Sonia Jabri se bat pour que les aidants soient mieux reconnus et que leur quotidien soit davantage facilité, notamment lorsqu’il s’agit de remplir les dossiers de la MDPH (Maison départementale des personnes handicapées). “J’ai moins de mal à gérer ma fille, qui ne parle pas, ne marche pas, n’est pas propre à 18 ans et fait des crises d’épilepsie, qu’à remplir un dossier de la MDPH. Pourquoi ne pas mettre automatiquement les aides en place dès le diagnostic d’une maladie, d’un handicap ou d’une dépendance ?”, interpelle Sonia, non sans amertume.
“Aujourd’hui, cela conduit certains aidants au burn-out, voire à des tentatives de suicide.
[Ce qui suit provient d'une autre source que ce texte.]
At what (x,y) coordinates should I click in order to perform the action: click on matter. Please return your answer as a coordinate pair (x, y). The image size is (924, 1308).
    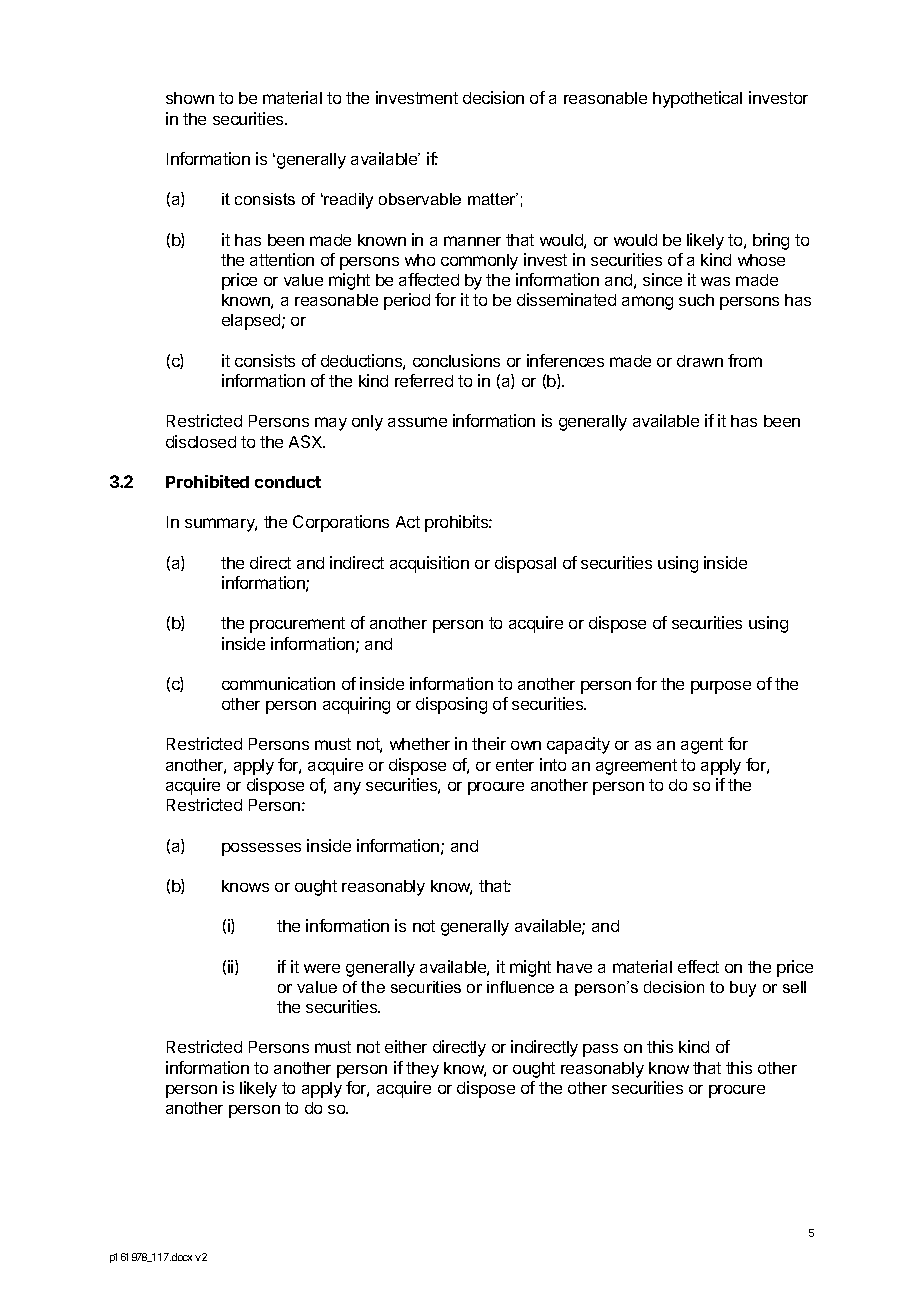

Est-ce ainsi que l’on veut traiter les personnes qui, chaque jour, soulagent les plus vulnérables en France ?”
Sonia Jabri, mère d’une jeune femme de 18 ans atteinte de polyhandicapà franceinfo
Selon la Ligue contre le cancer, les aidants permettent à la société d’économiser près de 11 milliards d’euros par an, en assurant gratuitement une grande partie de l’accompagnement. La présidente du Syndicat national des aidants plaide désormais pour une loi qui accorderait un véritable statut aux aidants et ouvrirait automatiquement des aides à ces millions de personnes. Elle espère convaincre le gouvernement de porter ce texte, avec le soutien de députés de tous horizons. Plusieurs élus ont déjà rejoint son initiative.